If you don’t have an ice cream maker, there are like a hundred hacks online for how to do this without one, or you can simply use the method highlighted in our strawberry granite video, which will produce something closer in texture to a snow cone, but amazing nonetheless. No matter what you use, I really do hope you give this very unusual, but absolutely delicious celery sorbet a try soon. Enjoy!


Ingredients for 6 portions:
1 pound (after trimming) sliced celery
1 cup white sugar
1 cup cold water
pinch of salt (I used 1/8 teaspoon)
1 lime, juiced

14 comments:

Suyashaa Gajanand said...

Hello Chef John,
Could you please tell me how can I prepare this sorbet without the ice cream machine?

Chuck said...

Mmmmm...Dot the served scoop with some pistachios?

Robin Betts said...

Strawberry Granite? -- Spellcheck Rocks! (please delete this comment after use.)

praise team said...

Hi Chef John!

I LOVE celery- ha ha! This sounds so good:-)

What do you think about a celery curd for macarons? Or would that be way too weird?

Robin Megill said...

Dear Chef John, where is the place to / how do I request videos/recipes? I have a food wish! Thank you.

Robin Megill said...

Dear Chef John,

How do I request a food wish?

Best,
Robin

Chava915 said...

What kind of ice cream maker did you use? I don't know much about them, but I've seen some that need to be filled with ice, is this one of them?

shivnen said...

Hi Chef! What brand/model of ice cream machine do you use? Thanks for all the lessons!

Mojo said...

I LOVE this sorbet! It's perfect as it is, but I have a question? What can I do with the pulp after straining? I don't want to just toss it out. It tastes good but the texture isn't quite a palatable one. Since it has added sugar in it, I'm reluctant to use it in broths, muffins and other pulp friendly recipes. Any suggestions?

Robin Betts said...

I've made this twice, now. The first time, my ice-cream maker was next to my herb stash, and I could smell my bunch of tarragon over it. It seemed right, so next time,I infused a sprig of tarragon in the sugar syrup.
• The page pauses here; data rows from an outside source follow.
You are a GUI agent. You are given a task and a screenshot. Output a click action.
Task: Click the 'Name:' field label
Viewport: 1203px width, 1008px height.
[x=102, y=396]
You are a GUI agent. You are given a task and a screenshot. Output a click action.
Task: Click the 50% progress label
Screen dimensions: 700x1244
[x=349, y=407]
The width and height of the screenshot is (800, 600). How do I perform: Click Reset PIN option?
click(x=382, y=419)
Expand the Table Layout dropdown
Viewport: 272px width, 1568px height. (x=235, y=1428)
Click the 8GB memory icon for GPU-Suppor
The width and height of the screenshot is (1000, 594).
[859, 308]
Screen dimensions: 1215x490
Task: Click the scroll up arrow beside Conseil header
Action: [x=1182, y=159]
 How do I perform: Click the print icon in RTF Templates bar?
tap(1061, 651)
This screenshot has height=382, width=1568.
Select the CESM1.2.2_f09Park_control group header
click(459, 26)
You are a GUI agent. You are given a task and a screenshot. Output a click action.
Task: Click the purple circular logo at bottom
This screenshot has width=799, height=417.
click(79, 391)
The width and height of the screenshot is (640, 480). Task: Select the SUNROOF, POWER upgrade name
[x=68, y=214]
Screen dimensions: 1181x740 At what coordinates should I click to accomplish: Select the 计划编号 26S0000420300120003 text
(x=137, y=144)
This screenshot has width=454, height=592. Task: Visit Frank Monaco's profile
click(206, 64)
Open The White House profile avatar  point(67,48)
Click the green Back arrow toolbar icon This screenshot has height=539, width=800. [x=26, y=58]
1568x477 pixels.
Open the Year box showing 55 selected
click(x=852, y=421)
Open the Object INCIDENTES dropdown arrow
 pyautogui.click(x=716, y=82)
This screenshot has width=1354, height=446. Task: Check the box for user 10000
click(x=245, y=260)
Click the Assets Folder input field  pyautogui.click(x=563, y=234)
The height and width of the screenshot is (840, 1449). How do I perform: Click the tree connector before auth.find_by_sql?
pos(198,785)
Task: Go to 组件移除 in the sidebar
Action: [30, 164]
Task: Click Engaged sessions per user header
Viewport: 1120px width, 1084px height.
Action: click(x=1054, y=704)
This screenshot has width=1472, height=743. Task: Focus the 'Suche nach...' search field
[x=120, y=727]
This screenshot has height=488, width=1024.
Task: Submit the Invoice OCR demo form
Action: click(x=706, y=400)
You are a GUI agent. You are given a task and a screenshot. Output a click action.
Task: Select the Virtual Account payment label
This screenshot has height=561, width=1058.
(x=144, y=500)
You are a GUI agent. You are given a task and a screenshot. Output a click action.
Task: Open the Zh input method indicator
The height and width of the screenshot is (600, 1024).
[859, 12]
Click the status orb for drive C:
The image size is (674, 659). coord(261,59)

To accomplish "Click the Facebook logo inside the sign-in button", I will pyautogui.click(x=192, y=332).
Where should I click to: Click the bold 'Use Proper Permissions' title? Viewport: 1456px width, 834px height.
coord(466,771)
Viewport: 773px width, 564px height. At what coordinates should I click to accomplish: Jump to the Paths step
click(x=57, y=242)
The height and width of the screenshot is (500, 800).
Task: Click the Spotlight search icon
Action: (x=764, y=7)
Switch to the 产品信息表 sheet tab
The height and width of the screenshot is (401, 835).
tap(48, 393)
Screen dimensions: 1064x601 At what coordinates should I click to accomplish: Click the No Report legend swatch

I can really recommend this particular tweak. I'm sure there will be others.

tripack Zobi said...

Hello Chef John, I am a long time fan of yours on Youtube ! I will definitely try this sorbet !

If I may, try the ube ice-cream (ube is the filipino name for purple yam), and as a favor, I would be delighted if you were also experimenting a personal recipe : the dulce de leche with caramel bits that I do here for my family. You can find both recipes in my microscopic blog here : https://expat-canteen.com

Cordially,

Patrick

John Davis said...

I can't wait to try this. As a weirdo who actually likes celery - one of the few attributes inherited from my mum I would mark on the 'good' side - this sounds incredible. Hopefully can whip up a batch soon and convert dad to at least one preparation of celery.

Patrick Chadd said...

This is SO SO good! Even my other half who HATES celery said this is DELICIOUS! Thanks Chef John!!!

Evan Fields said...

I made this and it was really nice as a palate cleanser. To my taste it was a tad sweet, but still delightful.